Target Heart Rate Calculator
Use this tool to estimate your ideal heart rate range for cardio training. You can use the basic method (percent of max heart rate) or the Karvonen method (includes resting heart rate).
Educational use only. This is not medical advice.
What is a target heart rate?
Your target heart rate is the beats-per-minute (bpm) range that helps you train at the intensity you want. Staying in a target zone makes cardio sessions more purposeful: easier days stay easy, and harder days become truly challenging.
Most people use heart rate zones for activities like running, cycling, rowing, brisk walking, interval workouts, and conditioning sessions. A simple target zone is often enough to improve endurance, support fat loss goals, and build cardiovascular fitness.
How this calculator works
1) Basic method (% of max HR)
This method estimates your maximum heart rate using the common formula:
Maximum HR = 220 − age
Then it multiplies that number by your selected intensity percentages (for example, 50% to 85%). It is fast and widely used.

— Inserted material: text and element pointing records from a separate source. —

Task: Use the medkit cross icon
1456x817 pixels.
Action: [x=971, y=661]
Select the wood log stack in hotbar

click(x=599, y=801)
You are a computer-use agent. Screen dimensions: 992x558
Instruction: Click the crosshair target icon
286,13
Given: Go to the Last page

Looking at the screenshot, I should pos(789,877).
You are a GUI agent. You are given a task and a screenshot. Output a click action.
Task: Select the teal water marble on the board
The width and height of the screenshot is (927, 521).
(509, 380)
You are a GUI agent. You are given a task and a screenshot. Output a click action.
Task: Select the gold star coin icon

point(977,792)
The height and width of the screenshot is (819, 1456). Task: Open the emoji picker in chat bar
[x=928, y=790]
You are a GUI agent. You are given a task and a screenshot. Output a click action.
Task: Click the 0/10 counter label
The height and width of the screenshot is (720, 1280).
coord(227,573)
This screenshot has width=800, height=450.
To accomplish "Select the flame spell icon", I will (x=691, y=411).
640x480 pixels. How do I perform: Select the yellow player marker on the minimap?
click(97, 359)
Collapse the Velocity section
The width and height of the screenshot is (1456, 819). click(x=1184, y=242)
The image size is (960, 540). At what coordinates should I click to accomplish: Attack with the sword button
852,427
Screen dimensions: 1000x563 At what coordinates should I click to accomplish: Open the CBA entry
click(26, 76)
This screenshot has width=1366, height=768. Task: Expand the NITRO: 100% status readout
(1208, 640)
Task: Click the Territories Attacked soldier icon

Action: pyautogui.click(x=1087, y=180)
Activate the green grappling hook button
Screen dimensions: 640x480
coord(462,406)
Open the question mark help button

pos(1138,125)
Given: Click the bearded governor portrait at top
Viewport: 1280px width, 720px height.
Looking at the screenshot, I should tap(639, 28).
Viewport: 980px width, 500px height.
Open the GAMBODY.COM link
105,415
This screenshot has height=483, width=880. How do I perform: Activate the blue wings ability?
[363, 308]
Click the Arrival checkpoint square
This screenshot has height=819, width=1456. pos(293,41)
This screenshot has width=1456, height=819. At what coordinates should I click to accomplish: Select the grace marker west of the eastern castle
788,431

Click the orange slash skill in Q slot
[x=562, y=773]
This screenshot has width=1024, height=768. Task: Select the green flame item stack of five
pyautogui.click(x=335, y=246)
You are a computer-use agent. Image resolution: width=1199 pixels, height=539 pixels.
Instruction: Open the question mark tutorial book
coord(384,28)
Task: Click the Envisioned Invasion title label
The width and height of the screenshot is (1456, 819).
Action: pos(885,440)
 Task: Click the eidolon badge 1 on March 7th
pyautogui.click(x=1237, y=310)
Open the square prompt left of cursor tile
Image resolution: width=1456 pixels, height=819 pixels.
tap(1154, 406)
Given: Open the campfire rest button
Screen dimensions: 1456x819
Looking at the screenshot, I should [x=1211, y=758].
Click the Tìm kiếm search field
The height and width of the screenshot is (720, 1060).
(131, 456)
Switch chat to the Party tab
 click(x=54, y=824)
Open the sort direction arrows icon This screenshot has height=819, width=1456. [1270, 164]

2) Karvonen method (heart rate reserve)
The Karvonen approach includes your resting heart rate, which can make the result more individualized.
Target HR = ((Max HR − Resting HR) × intensity) + Resting HR
If you know your resting pulse (taken calmly in the morning), this method is often a better guide than the basic formula alone.
Typical training zones
- 50–60% (Very light): Warm-up, recovery, easy movement.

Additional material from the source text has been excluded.